__Work task__. Skip the images and copy each record exactly as written.

◇ ◇ ◇ ◇

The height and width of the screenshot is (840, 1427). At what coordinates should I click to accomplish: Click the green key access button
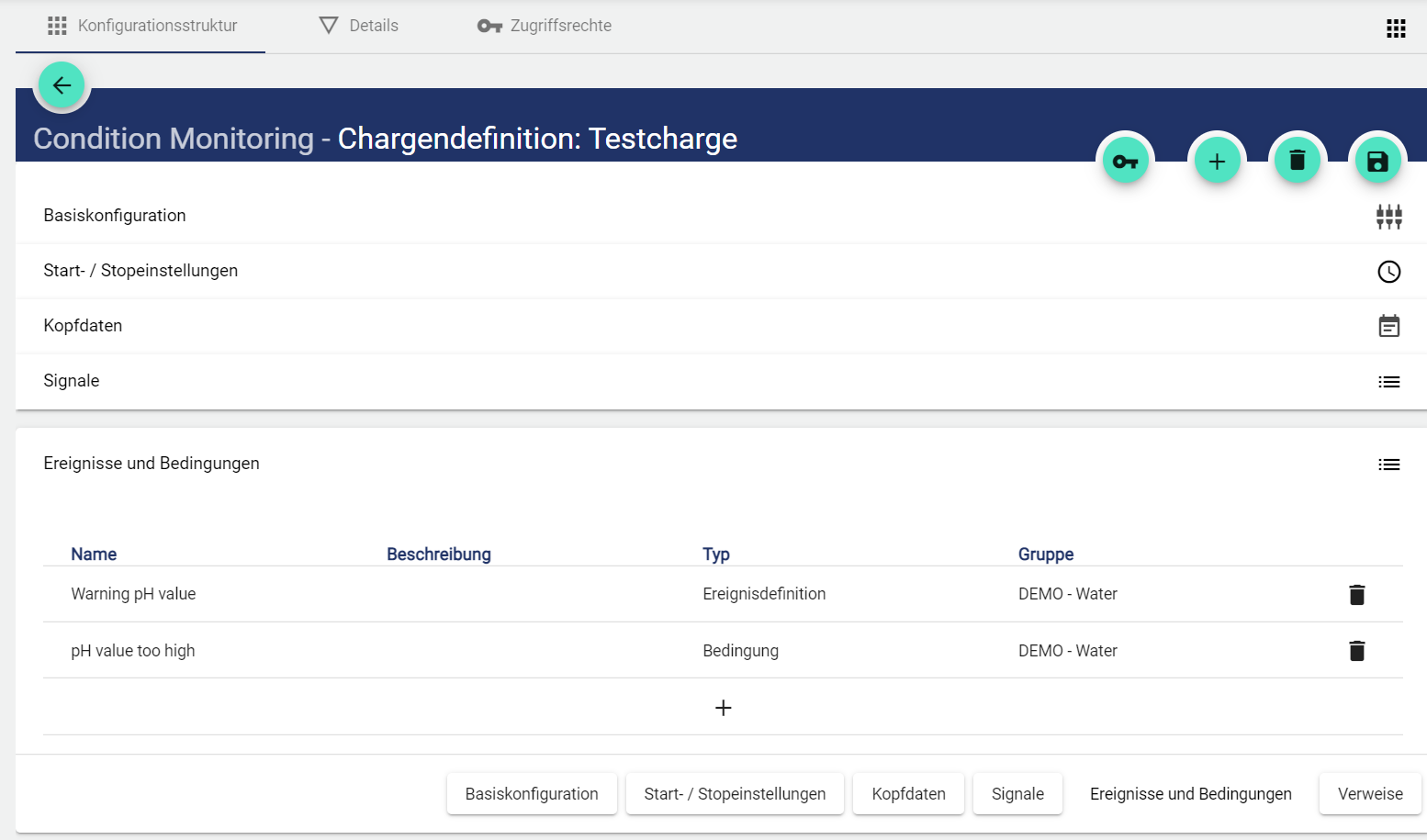click(1125, 162)
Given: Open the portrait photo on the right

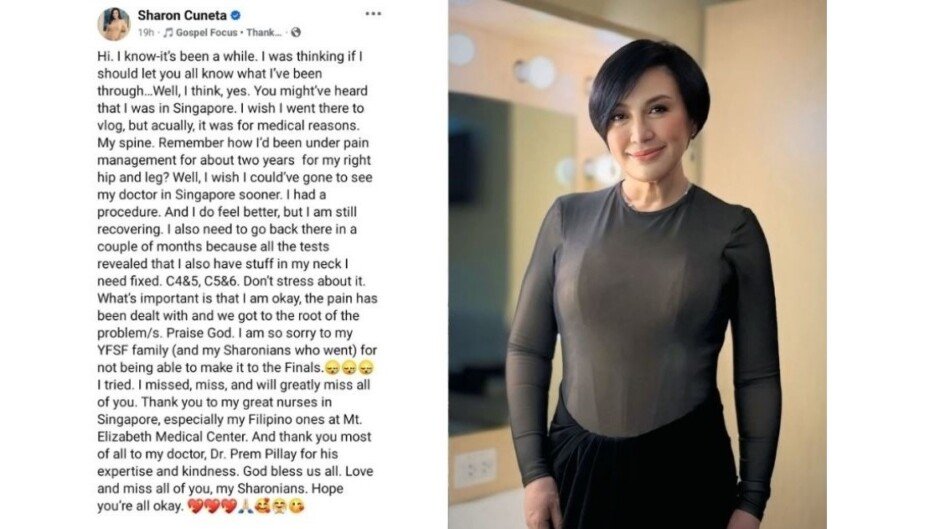Looking at the screenshot, I should coord(637,264).
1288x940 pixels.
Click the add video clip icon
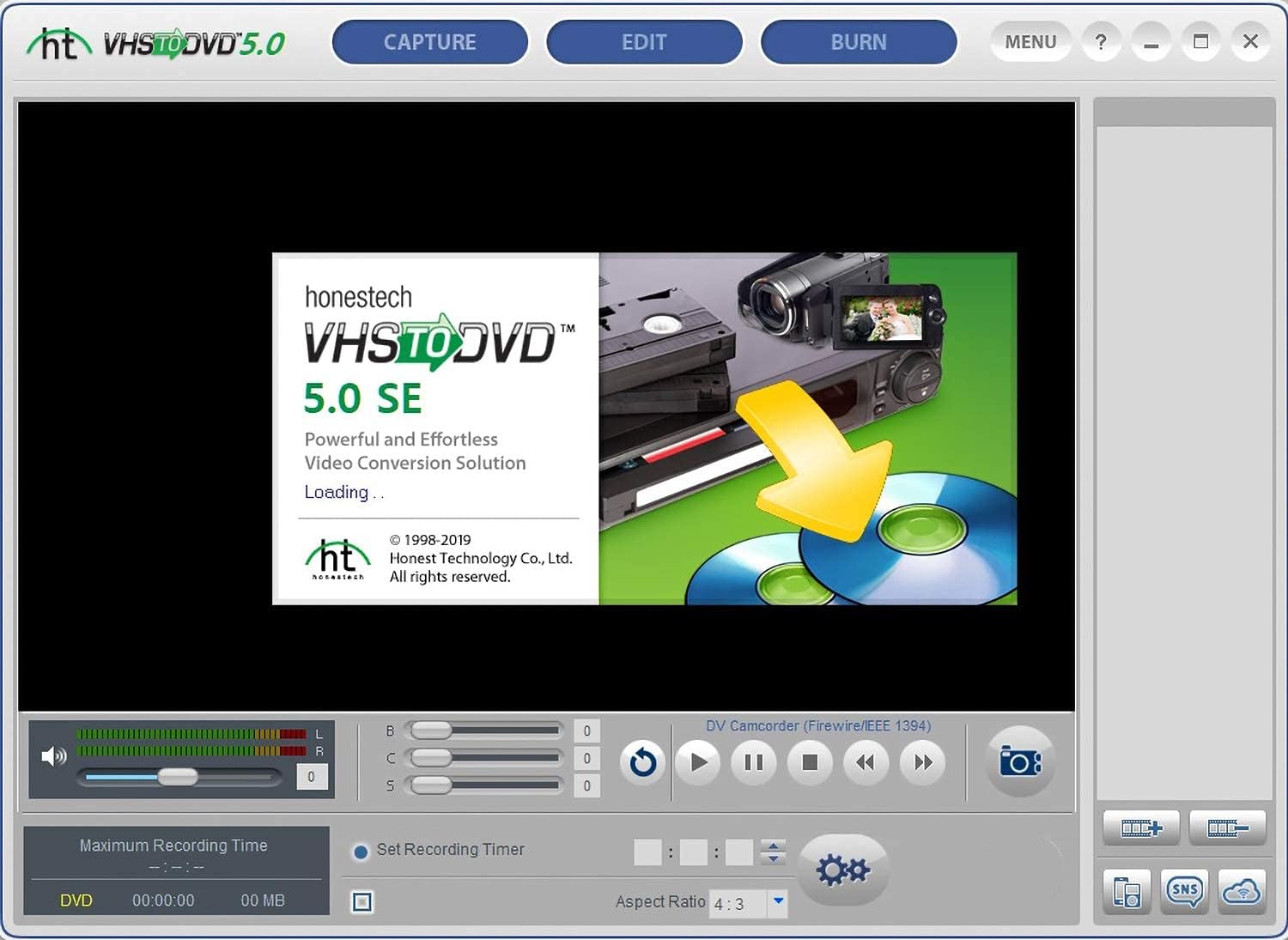tap(1140, 828)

◇ ◇ ◇ ◇

__Written answer__.
The height and width of the screenshot is (840, 1427). At what coordinates should I click to accomplish: Click the green key access button
click(1125, 162)
Given: Open the portrait photo on the right

Looking at the screenshot, I should coord(637,264).
1288x940 pixels.
Click the add video clip icon
tap(1140, 828)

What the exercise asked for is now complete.